Recently, a new iteration of FDT, called Matrix, became commercially available. It employs the same fundamental testing principle as FDT but utilizes smaller stimuli in a test pattern similar to SAP. The stimulus of Matrix is a 5° square target; the stimulus of SITA size III is a 0.43° round target. The stimuli are evenly distributed 6° apart throughout the testing area for both devices. A recent study by Spry and Johnson12 demonstrated that threshold values obtained using these smaller stimuli were highly and significantly correlated with those found with standard FDT stimuli. Theoretically, Matrix perimetry could be used like FDT perimetry to detect early glaucomatous VF abnormalities with the benefit of having a direct correlation with SAP in terms of testing locations. The purpose of this study was to compare the properties, depth and size of VF defects detected by Matrix to those found using Swedish interactive thresholding algorithm (SITA) perimetry.
Materials and Methods
This cohort study included consecutive glaucoma patients from the University of Pittsburgh Medical Center Eye Center at the Eye and Ear Institute, the Department of Ophthalmology of the University of Pittsburgh School of Medicine. Institutional Review Board/Ethics Committee approval was obtained for the study, and all participants provided informed consent before participating in the study. All methods adhered to the Declaration of Helsinki for research involving human subjects.
Inclusion Criteria
Subjects had to be ≥ 18 years of age, with a best-corrected visual acuity of >20/40, and have a SITA VF defect.
Exclusion Criteria
Patients with a history of intraocular eye diseases (e.g., age-related macular degeneration) or neurologic diseases (e.g., pituitary lesions or demyelinating diseases) that could cause nonglaucomatous field defects were excluded from the study.
All subjects underwent a comprehensive ophthalmologic examination, including medical and family history, visual acuity testing, slit-lamp biomicroscopy, Goldmann applanation tonometry, and dilated fundoscopic examination. All subjects also underwent full-threshold 24-2 Matrix perimetry (Carl Zeiss Meditec, Dublin, CA) and SITA standard 24-2 perimetry (Carl Zeiss Meditec). The order of the 2 tests was alternated between consecutive patients (SITA first and then Matrix, Matrix first and then SITA) and both were completed within 6 months. If both tests were conducted at the same visit, a rest period of ≥ 10 minutes was given between tests.
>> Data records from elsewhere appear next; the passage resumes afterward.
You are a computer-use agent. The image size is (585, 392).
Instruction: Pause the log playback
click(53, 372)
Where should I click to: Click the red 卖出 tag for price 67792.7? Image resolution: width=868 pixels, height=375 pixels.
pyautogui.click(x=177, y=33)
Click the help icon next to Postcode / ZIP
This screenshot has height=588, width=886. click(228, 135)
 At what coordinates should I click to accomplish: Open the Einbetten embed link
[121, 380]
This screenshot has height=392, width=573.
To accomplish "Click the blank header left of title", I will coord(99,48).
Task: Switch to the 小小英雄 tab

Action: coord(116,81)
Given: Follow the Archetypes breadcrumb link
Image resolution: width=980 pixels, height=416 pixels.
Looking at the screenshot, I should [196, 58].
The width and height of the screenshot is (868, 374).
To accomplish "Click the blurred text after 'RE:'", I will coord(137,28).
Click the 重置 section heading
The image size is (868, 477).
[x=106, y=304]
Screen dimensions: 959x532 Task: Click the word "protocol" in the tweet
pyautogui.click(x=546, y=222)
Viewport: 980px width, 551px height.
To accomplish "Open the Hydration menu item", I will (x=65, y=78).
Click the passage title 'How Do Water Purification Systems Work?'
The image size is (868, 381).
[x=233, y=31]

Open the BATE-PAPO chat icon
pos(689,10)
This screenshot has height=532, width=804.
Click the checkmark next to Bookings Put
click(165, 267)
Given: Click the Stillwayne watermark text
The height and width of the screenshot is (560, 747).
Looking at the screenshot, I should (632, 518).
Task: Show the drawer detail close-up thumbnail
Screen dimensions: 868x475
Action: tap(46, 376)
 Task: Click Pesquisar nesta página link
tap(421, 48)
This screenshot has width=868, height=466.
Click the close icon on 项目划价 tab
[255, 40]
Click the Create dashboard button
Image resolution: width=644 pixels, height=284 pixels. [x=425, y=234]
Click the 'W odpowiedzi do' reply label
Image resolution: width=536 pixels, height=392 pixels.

A reliable test was defined as having ≤30% of fixation losses, false-positive, or false-negative responses. Tests were excluded if there was obvious rim artifact in either testing procedure. Visual field defects were defined as clusters of ≥3 adjacent points with P<5% on the pattern deviation plot or ≥2 adjacent points with P<1%. If both eyes were eligible for the study, the eye with more advanced VF abnormality was selected.
The entire cohort is referred to as all comers, and includes patients with a wide range of perimetric abnormalities with and without previous VF testing experience. A subset analysis was performed in patients who had prior experience with SAP to determine the influence of experience on all outcome parameters.
For threshold data analysis purposes, all VF threshold data were transposed for the right eye orientation. Although blind spot probability values are reported by Matrix in the pattern deviation plot, they are eliminated in SITA perimetry. For comparative analysis, the blind spot data were not used. The size of the glaucomatous defects was determined by counting the number of abnormal points in the pattern deviation plot that fit the criteria listed. The depth of the defect was assessed by averaging the threshold values of the abnormal points. Congruence of VF defects was defined as ≥ 1 overlapping defective location on both devices with the other 2 defective locations overlapping or adjacent to the locations of the defective points on the other device.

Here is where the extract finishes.